→ Text segment:
== == ==

Back in 1999, Honda introduced their Insight. The tiny two-seater debuted as a 2000-model year car, and it heralded things to come. The Insight was the first gas/electric sold in the U.S. While the first-generation Insight was capable of impressive fuel economy (61 mpg city, 70 mpg highway using an older, more optimistic EPA rating system), it's size and spartan interior limited the car's general appeal. It required too many compromises.

At the 2009 Detroit Auto Show, both Honda and Toyota showed that major compromises are no longer necessary in the quest for more efficient transportation. Honda and Toyota introduced their all-new 2010 editions of the Insight and the Prius. Both are larger and more capable vehicles that push the envelope of practical fuel efficiency.

In Video: 2010 Toyota Prius Debuts at the Detroit Auto Show

The 2010 Honda Insight

While it's hard to tell from the photos, the 2010 Honda Insight is smaller than the 2009 Civic Hybrid. To give you a frame of reference, the smaller hybrid rides on a wheelbase that is nearly half a foot shorter and has less overall length compared to the Civic.

The Insight's style is clearly driven by aerodynamics. The bullet-shaped nose blends smoothly into the passenger cabin and then cuts off abruptly. Any aerodynamics engineer will attest that this is the most efficient automotive aero shape known to date ... the wind doesn't show favoritism to any one brand. This reality is also evident in the shape of the new Prius and Chevrolet's upcoming Volt; the profiles of these cars are quite similar because airflow created the shape, not stylists. The smallish 15-inch wheels make the body appear bulkier than it is, but one can't argue with efficiency.

Inside, the Insight offers a generous 85 cubic feet of passenger volume with another 15.9 cubic feet of cargo room. This is slightly less passenger but more cargo volume than the larger Civic. The cabin appears bright, airy and fully modern.

The Insight's hybrid powertrain uses a 98-horsepower 1.3-liter four-cylinder with what engineers call Integrated Motor Assist. This is the electric motor (rated at 10 kilowatts, or about 13 horsepower) that occupies the space (and helps provide the functionality) of a traditional continuously variable transmission. Fuel economy, while not yet certified, is expected to be 40 mpg city, 43 mpg highway. Currently, the Civic Hybrid is rated at 40 mpg city, 45 mpg highway.

== == ==

→ Raw data:
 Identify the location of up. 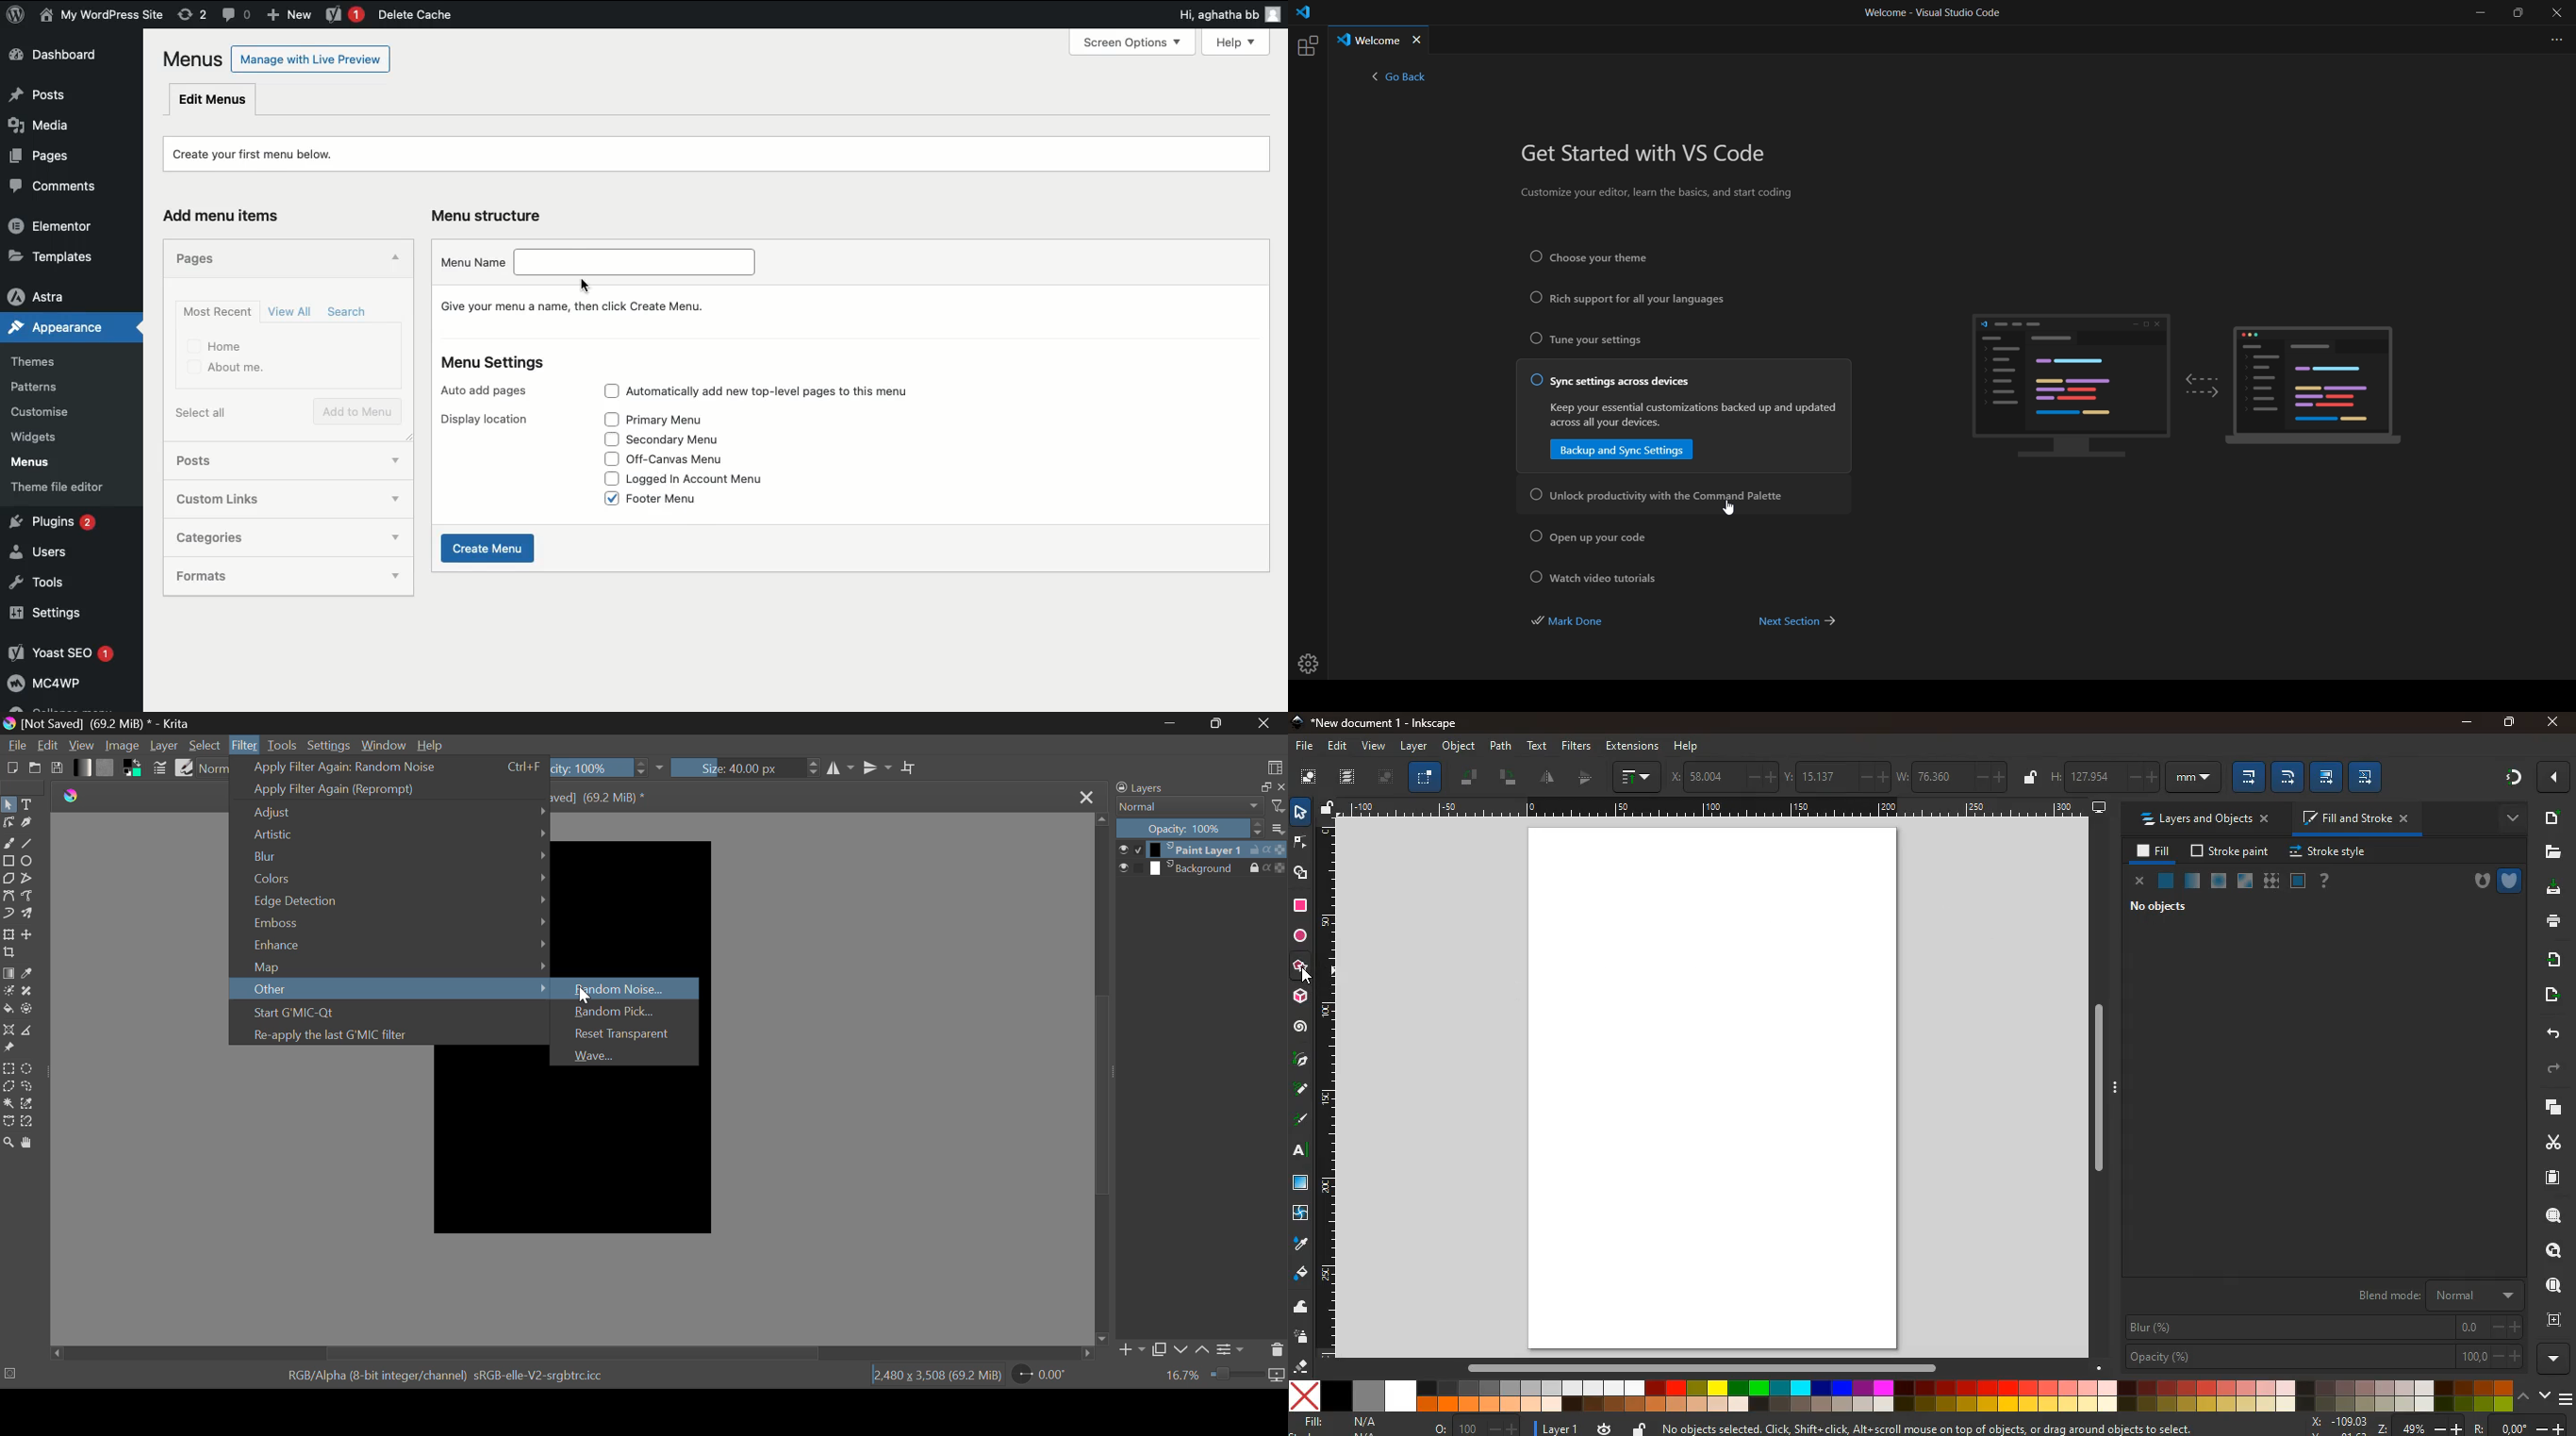
(2523, 1395).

== == ==

→ The tasks:
[1] According to the hybrid car article, how much cargo room does the 2010 Honda Insight offer?
[2] Carry on the hybrid car article, starting right after its final sentence.
The lines above come from a separate source and have no connection to the hybrid car article.

→ Responses for each task:
[1] The 2010 Honda Insight offers 15.9 cubic feet of cargo room.

[2]
Honda's EcoAssist system helps drivers achieve maximum fuel economy by recommending driving style recommendations and then showing the driver's results real-time. (While your author hasn't experienced the system in action, he assumes that it is similar to the EcoGuide system introduced by Ford at the L.A. Auto Show in their 2010 Fusion Hybrid.)

The 2010 Honda Insight provides a complete range of safety and convenience features, including six airbags, electronic stability control, power interior features (windows, door locks, etc.), automatic climate control, and a 160-watt audio system. Options include the Honda Satellite Linked Navigation System with voice recognition and Bluetooth HandsFreeLink system. These features were never even considered for the original Insight, but are required to make a car attractive to the mainstream automotive buyer who likes a full complement of equipment.

2010 Toyota Prius

In the U.S. alone, Toyota has sold more than 670,000 Prius hybrid models. The car has become an icon of the environmental movement. By all accounts, the all-new, third-generation Prius will continue to be popular with the eco-conscious.

Evolutionary describes the new Prius's shape. The all-new design rides on the same wheelbase as the second-generation model (106.3 inches). (This makes it larger than the 2010 Insight by about six inches.) While the roof is the same height, the peak roof height has been shifted back almost four inches. The move gives the Prius a more wedge-like shape for improved interior room and reduced aerodynamic drag. According to Toyota, the Prius achieves an aerodynamic drag coefficient (Cd) of just 0.25.

Even though the 2010 Prius is slightly larger and carries more features than the outgoing car, its combined mpg rating is expected to increase to 50 mpg, up from 46 mpg for the 2009 model. Toyota achieves this mileage using a 98-horsepower 1.8-liter four-cylinder engine running on the ultra-efficient Atkinson cycle. The engine's extra size enables it to make more torque (105 lb-ft), and although it runs counter to conventional thinking, the additional torque enables the engine to get better highway fuel economy (because the engine can run at lower engine speeds).

The motor portion of the Prius hybrid system produces a peak 80 horsepower, and when combined with the engine, results in a maximum powertrain output of 134 horsepower. Acceleration should be more than ample.

Additionally eco-enhancements include dull engineering advancements such as an electrically-driven water pump. Water pumps are normally driven by the engine's crankshaft and continuously sapped power even when water flow wasn't necessary. Toyota also cut the weight of many components including the transmission. A lighter vehicle is easier to make efficient than a heavier one.

The new Prius will also be more involving for the driver because it offers three driving modes. EV-Drive Mode allows driving on battery power alone at low speeds for about a mile, conditions permitting. There is also a Power Mode, which increases sensitivity to throttle input for a sportier feel, and an Eco Mode, which helps the driver achieve their best mileage.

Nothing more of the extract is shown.